What happens if my queue worker crashes?

This is the beauty of message queues — the jobs don't disappear. Because they're stored in Redis, any job that was in progress when the worker crashed will be marked as "stalled" and can be automatically retried when the worker comes back online. Jobs waiting in the queue are completely safe. This is why queues are more reliable than just running tasks directly in your API.

When should I use a message queue instead of just doing the work directly?

Use a queue when the work takes more than a second or two, when the user doesn't need to see the result immediately, or when you need to limit how many of something happen at once. Common examples: sending emails, generating PDFs, processing uploaded images, syncing data with external APIs, or sending push notifications. If the work is fast and the user needs the result right now, skip the queue.
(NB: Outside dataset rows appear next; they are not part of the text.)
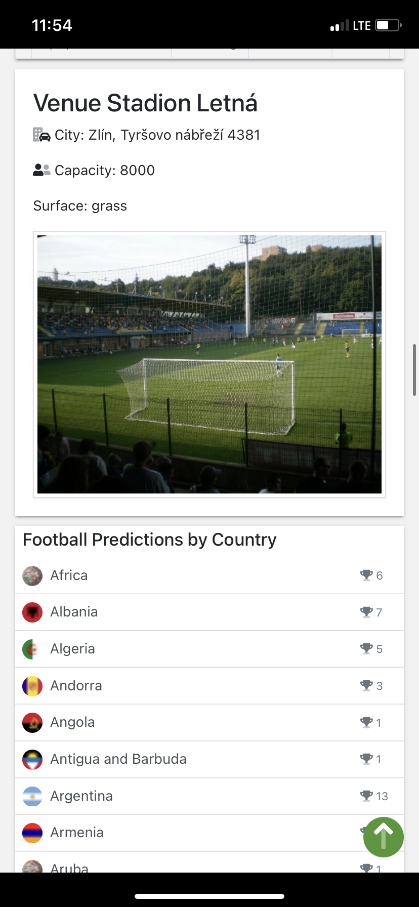Select Algeria from country list

(x=72, y=649)
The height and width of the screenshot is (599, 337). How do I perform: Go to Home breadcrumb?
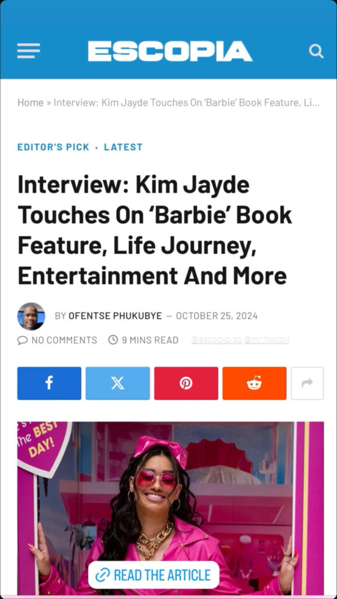(30, 102)
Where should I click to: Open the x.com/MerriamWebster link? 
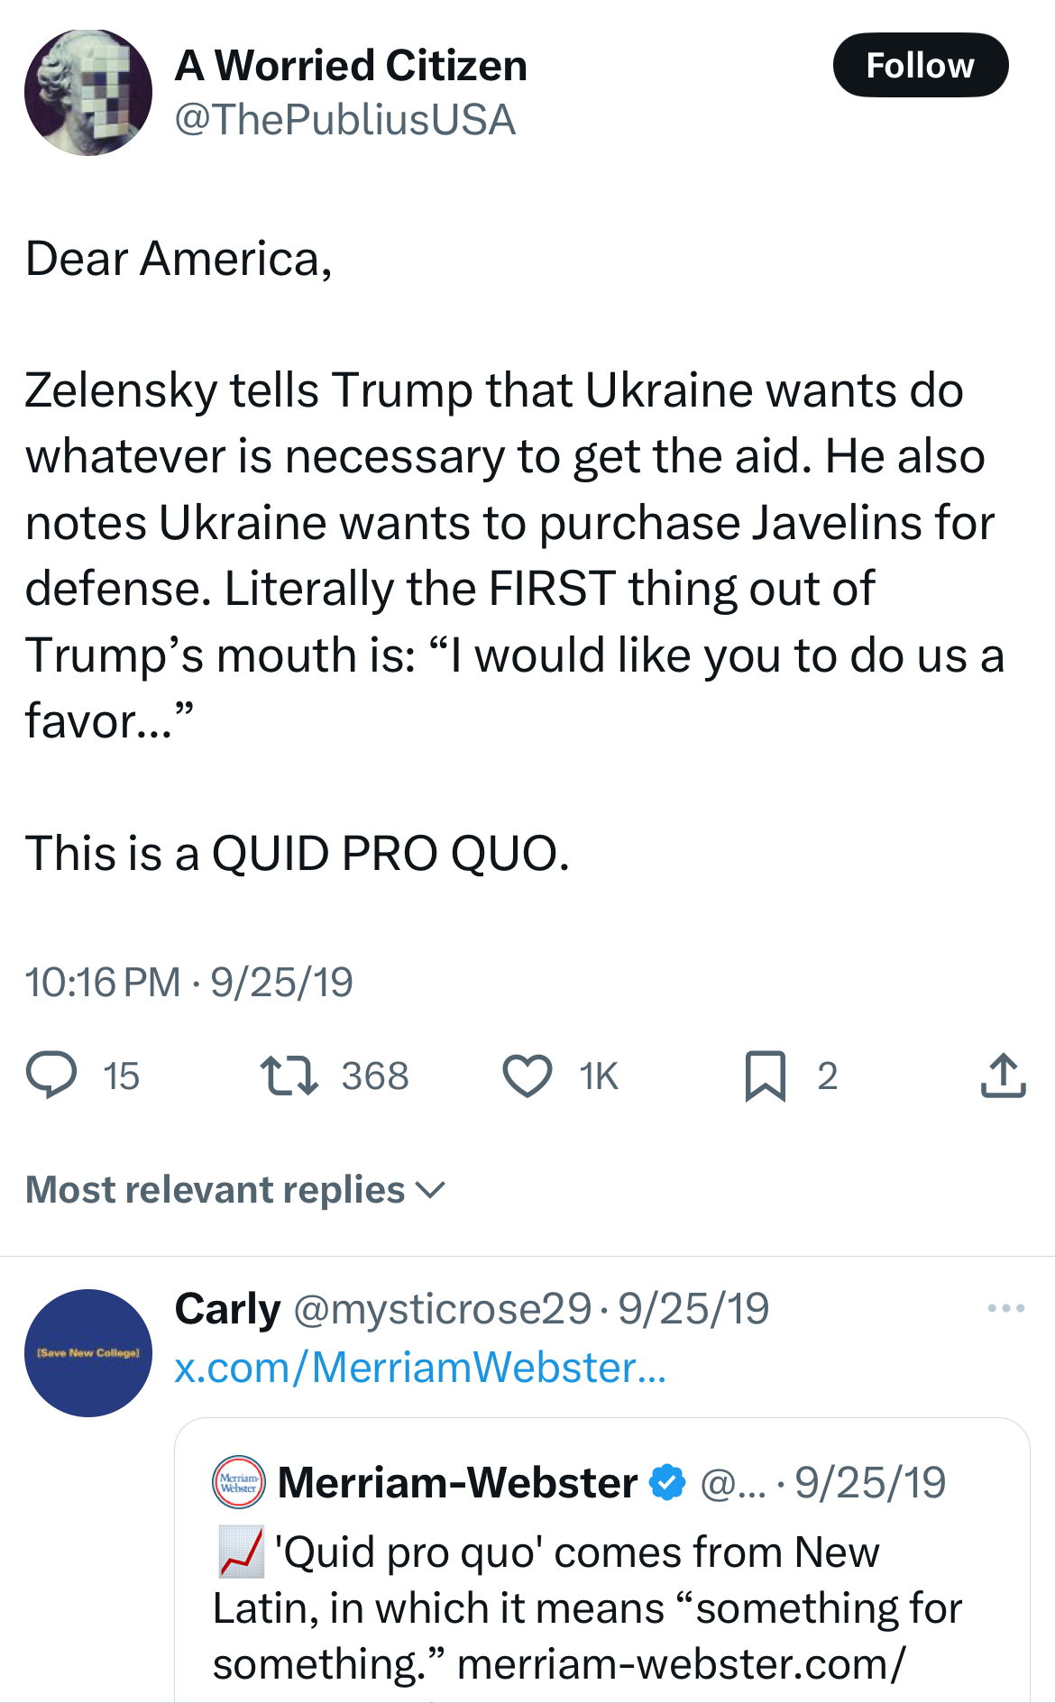click(x=420, y=1368)
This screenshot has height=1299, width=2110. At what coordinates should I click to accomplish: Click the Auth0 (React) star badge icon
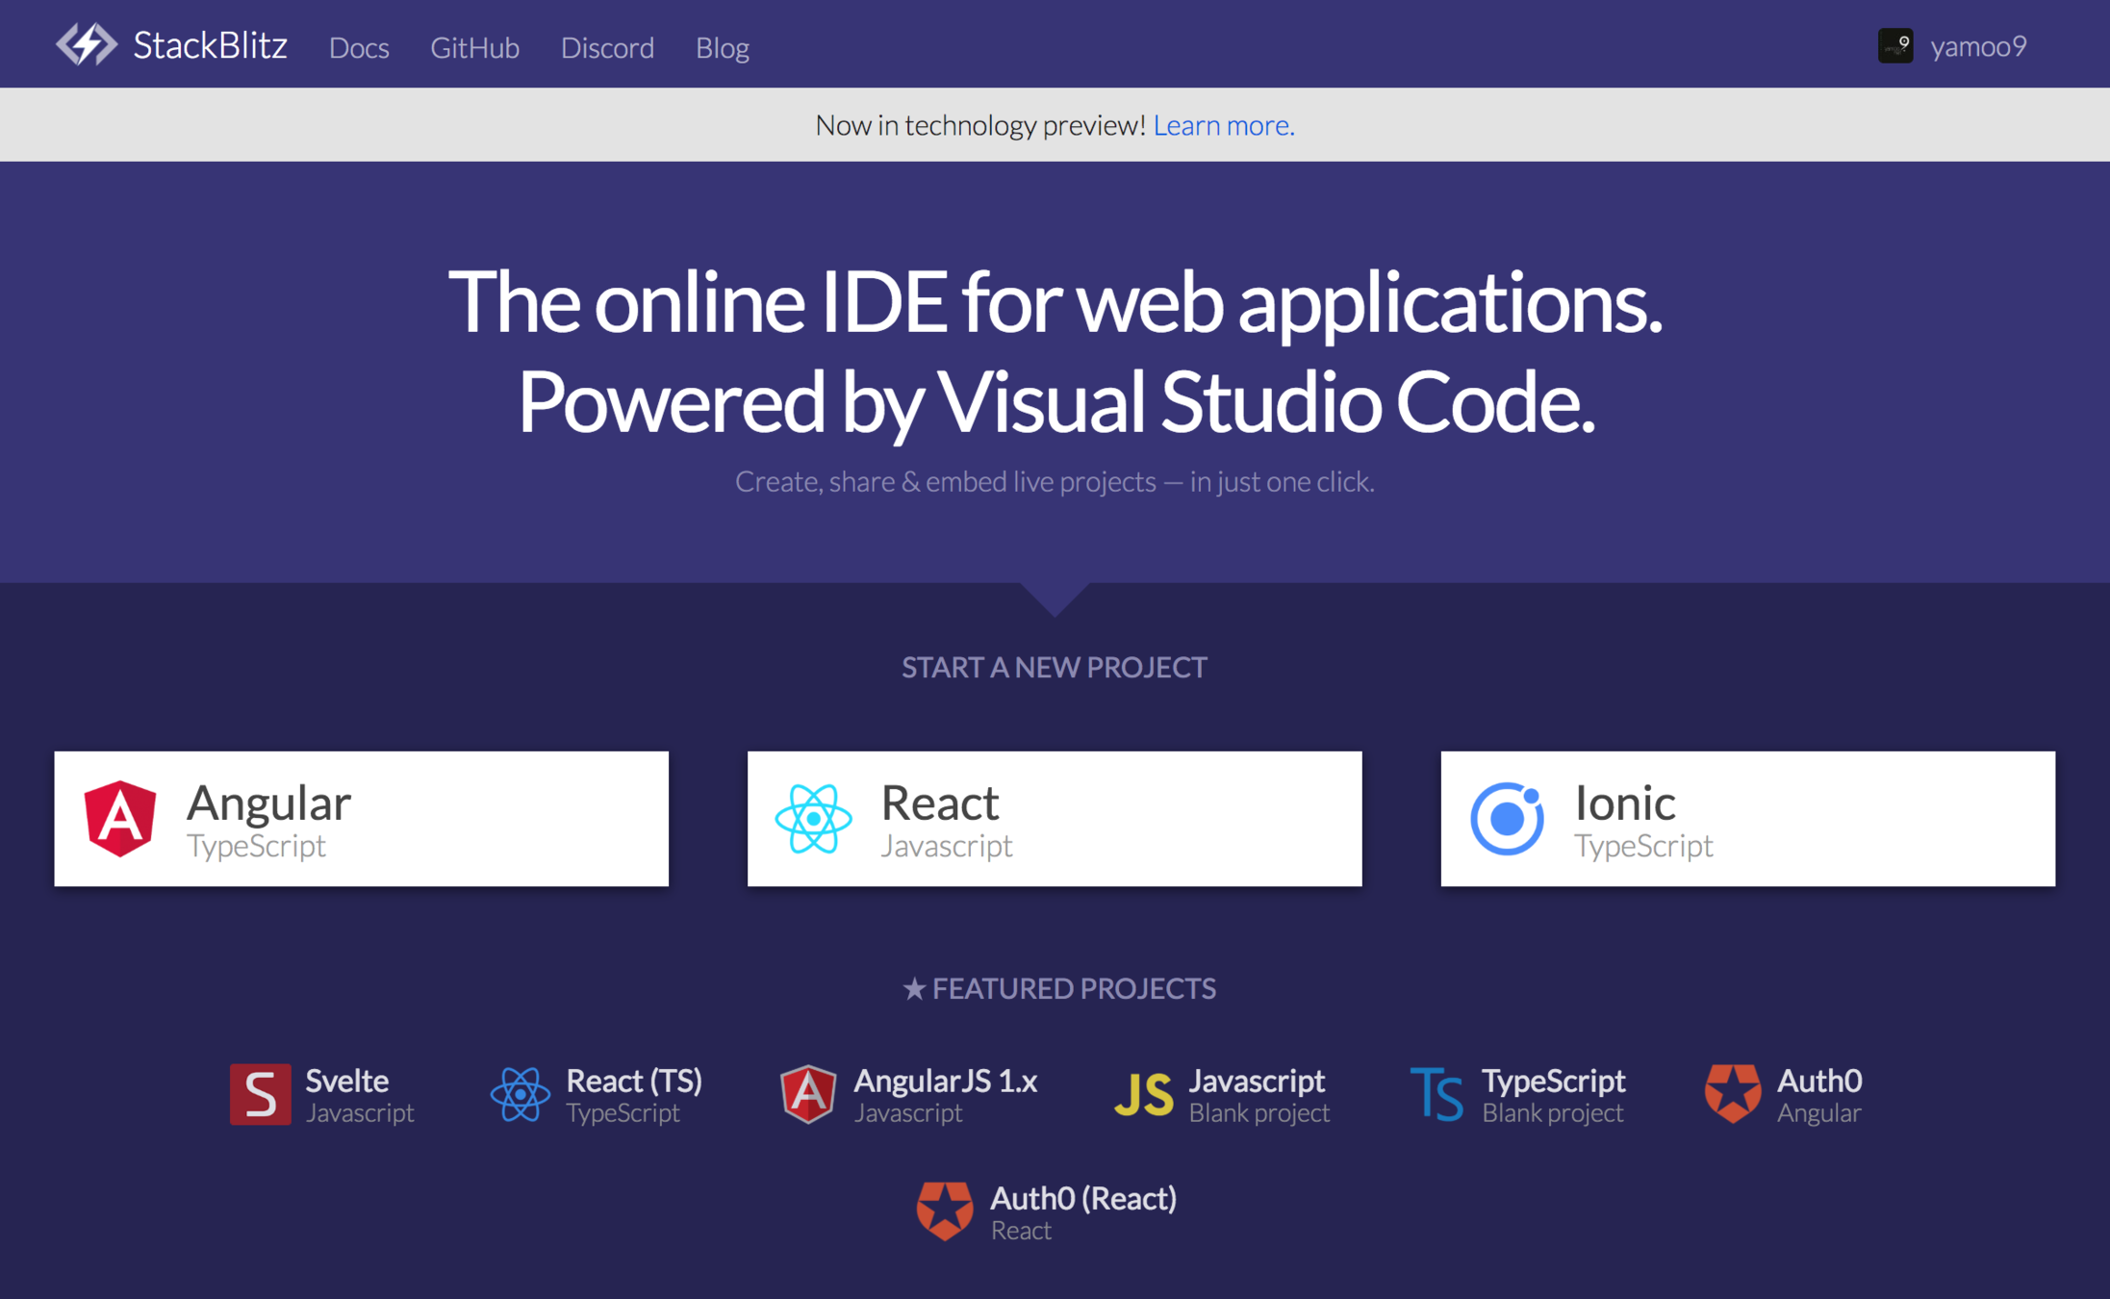point(944,1210)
What is the difference between a message queue and a cron job?

A cron job runs on a schedule — like "every 5 minutes" or "every night at midnight." A message queue processes tasks as they arrive, one at a time. Use cron for scheduled, recurring work (like sending a daily report). Use a queue for event-driven work that happens whenever a user does something (like processing an upload or sending a welcome email after signup). BullMQ actually supports both patterns.